- [AIM OF THE TASK]
Starting at the line that contains "You are a GUI" and continuing through the last of the records, rewrite those lines with "device" changed to "phone" and everything else left as it is. Leave the pictures out of your answer.

- [STORED DATA]
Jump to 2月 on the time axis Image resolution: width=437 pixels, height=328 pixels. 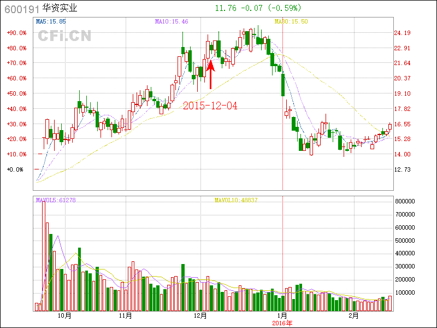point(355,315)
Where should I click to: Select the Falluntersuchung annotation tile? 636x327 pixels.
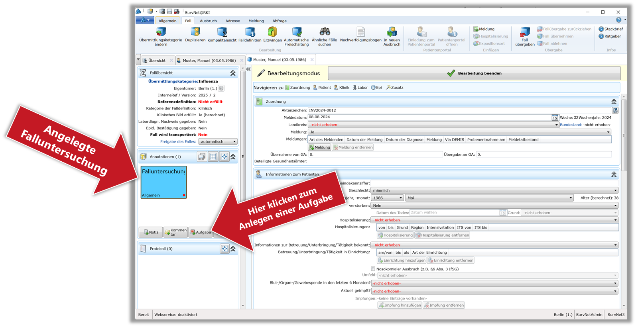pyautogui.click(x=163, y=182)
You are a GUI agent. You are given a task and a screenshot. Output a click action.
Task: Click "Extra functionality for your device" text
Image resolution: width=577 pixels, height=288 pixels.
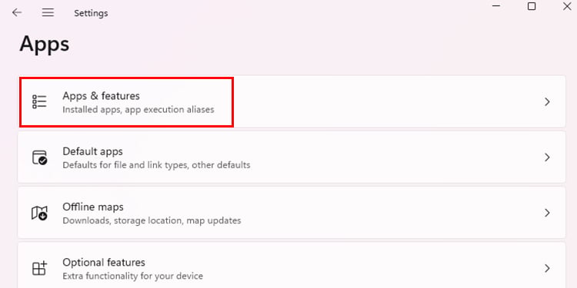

- [RESPONSE FOR THIS EXERCISE]
You are a GUI agent. You are given a task and a screenshot. Output a click action.
Task: Click "Extra functionality for your phone" text
Image resolution: width=577 pixels, height=288 pixels.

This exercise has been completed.